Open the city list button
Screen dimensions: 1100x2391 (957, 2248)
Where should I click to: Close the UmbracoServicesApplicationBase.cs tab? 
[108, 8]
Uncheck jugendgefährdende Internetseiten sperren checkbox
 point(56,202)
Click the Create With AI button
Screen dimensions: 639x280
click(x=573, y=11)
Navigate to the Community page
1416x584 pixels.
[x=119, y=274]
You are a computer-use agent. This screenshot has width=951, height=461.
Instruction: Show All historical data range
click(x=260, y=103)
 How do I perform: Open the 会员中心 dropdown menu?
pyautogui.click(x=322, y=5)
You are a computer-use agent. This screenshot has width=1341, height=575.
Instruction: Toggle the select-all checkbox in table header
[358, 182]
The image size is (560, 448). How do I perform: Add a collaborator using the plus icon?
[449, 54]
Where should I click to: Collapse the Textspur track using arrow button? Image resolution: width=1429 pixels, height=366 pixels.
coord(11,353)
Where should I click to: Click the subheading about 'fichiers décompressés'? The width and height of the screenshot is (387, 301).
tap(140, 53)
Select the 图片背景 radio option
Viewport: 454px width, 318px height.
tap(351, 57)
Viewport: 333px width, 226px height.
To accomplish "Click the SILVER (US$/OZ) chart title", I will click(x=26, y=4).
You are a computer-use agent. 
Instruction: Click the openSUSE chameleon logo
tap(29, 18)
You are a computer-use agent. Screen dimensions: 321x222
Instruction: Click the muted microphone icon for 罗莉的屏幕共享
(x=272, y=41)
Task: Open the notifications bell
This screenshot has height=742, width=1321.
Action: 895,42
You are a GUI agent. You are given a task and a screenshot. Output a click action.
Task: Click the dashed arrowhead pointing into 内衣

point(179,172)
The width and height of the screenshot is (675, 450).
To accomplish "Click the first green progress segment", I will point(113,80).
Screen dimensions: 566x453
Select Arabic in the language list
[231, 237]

What the task requires - Examine the records and pull out every line where the string "agent" occurs.

Your solution -
You are a computer-use agent. This screenshot has width=951, height=461.
You are a computer-use agent. This screenshot has width=1341, height=575.
You are a computer-use agent. 
You are a computer-use agent. Screen dimensions: 321x222
You are a GUI agent. You are given a task and a screenshot. Output a click action.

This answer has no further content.